The Heirs of W. Eugene Smith retain the copyrights to all of his photographs with the exception of the "Minamata" series. Requests to reproduce photographs by W. Eugene Smith should be sent directly to:
Kevin Eugene Smith
Representative of the Heirs of W. Eugene Smith
Biography provided by Focal Press
Smith’s extended photo-essays in LIFE magazine (1939–1955), Man of Mercy (on Albert Schweitzer), Country Doctor, Spanish Village, and Nurse Midwife helped define a new style of magazine photojournalism in America. Forming an ideology of social responsibility and humanism during his years as a WWII photographer in the Pacific, Smith returned from the war to produce picture stories for LIFE that resonate with depth, optimism, and belief in the human spirit.

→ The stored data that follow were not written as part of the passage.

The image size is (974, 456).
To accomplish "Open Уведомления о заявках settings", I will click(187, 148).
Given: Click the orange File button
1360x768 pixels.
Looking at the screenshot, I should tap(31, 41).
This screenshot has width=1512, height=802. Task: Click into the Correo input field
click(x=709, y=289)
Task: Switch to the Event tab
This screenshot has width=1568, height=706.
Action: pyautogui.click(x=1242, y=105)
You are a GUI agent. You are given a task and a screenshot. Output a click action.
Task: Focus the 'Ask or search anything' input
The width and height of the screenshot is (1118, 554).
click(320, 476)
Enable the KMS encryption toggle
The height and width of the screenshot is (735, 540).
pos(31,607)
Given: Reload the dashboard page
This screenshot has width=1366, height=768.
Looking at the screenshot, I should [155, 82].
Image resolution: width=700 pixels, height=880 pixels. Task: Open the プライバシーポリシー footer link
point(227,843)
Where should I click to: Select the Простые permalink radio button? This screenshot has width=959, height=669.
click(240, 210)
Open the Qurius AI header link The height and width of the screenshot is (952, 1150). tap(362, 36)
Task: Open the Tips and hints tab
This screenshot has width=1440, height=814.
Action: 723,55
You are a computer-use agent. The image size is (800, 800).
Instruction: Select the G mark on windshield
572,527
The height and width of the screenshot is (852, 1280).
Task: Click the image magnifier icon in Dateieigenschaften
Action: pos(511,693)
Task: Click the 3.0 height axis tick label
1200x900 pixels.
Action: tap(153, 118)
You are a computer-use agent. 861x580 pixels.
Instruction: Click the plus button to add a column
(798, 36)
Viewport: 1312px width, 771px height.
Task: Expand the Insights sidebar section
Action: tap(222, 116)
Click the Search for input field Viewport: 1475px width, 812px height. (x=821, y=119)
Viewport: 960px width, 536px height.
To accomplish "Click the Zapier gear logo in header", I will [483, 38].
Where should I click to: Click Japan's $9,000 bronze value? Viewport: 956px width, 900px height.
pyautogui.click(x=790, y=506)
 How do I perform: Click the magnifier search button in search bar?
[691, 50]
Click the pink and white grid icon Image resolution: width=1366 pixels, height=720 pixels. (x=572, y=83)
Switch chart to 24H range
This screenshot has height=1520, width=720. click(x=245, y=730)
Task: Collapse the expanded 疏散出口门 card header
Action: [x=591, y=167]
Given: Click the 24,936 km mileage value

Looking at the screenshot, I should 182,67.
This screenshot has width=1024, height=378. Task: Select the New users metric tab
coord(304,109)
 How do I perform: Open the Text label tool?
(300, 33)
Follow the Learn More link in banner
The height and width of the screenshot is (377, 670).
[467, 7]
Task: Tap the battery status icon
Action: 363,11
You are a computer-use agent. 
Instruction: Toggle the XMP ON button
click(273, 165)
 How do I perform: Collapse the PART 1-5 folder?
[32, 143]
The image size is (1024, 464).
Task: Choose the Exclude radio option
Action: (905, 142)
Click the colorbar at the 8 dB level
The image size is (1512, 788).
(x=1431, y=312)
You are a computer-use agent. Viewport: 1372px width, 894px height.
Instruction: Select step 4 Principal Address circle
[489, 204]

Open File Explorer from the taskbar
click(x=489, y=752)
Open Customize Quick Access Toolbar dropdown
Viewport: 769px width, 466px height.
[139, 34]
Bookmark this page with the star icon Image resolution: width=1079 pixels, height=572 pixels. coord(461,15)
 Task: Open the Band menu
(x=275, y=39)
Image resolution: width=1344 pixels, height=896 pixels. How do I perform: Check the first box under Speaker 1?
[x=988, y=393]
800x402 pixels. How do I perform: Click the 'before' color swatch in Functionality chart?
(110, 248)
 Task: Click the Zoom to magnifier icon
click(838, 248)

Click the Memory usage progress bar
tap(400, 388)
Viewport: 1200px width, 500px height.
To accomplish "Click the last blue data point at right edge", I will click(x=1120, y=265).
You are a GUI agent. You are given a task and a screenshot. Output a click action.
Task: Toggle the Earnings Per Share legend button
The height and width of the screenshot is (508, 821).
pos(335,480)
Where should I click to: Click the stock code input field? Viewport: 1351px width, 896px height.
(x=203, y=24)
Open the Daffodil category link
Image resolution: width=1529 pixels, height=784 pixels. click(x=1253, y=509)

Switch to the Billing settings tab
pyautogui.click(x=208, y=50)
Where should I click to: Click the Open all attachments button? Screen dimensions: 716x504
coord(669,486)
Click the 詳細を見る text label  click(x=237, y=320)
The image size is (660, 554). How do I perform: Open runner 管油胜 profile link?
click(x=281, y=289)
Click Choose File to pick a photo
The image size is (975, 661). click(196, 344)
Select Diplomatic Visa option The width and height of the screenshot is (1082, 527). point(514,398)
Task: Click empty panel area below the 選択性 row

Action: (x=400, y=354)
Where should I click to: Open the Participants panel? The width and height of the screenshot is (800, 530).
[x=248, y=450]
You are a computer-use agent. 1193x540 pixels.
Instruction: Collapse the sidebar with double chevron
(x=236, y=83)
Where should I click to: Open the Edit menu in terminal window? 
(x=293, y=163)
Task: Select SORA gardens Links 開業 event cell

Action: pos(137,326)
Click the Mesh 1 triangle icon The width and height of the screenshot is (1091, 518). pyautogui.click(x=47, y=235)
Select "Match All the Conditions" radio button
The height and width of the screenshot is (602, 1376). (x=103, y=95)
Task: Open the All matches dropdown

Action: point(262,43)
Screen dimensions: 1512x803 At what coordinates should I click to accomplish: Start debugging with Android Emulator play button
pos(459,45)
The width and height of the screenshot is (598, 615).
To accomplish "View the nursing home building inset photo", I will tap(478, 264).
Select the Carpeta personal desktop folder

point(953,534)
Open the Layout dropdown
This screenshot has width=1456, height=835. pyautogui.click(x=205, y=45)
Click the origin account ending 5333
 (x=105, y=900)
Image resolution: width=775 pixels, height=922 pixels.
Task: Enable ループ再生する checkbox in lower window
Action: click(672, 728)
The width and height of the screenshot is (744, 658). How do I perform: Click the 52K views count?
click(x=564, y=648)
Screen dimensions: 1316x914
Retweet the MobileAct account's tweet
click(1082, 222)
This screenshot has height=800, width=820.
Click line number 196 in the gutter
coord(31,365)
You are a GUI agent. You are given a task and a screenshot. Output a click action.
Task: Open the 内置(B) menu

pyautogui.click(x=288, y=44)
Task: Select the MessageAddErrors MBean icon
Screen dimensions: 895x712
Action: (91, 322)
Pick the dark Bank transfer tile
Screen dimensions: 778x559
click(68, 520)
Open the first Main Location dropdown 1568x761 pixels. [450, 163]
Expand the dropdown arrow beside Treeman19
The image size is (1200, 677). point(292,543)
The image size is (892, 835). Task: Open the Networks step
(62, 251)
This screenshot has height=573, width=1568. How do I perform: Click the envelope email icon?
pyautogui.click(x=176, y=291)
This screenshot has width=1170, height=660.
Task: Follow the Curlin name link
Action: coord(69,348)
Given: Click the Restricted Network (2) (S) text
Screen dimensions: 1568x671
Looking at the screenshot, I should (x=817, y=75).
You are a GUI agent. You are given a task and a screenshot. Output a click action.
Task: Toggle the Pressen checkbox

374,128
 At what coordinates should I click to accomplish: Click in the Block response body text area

His moral and visual standards have had a lasting impact on today’s photographers. "My principle concern is for honesty, above all honesty with myself …" He eventually left the constraints of magazine work to pursue personal projects of greater depth and scope (in Pittsburgh and New York), defining himself as an artist and producing prints of outstanding tonal richness and beauty. His final work, Minamata (1975), produced in collaboration with his second wife, is an essay in photographs and words of the tragic effect of mercury pollution on this small fishing village in Japan. He taught at New York’s New School for Social Research, and served as president of the American Society of Magazine Photographers.
(Author: Garie Waltzer - Photographer and consultant)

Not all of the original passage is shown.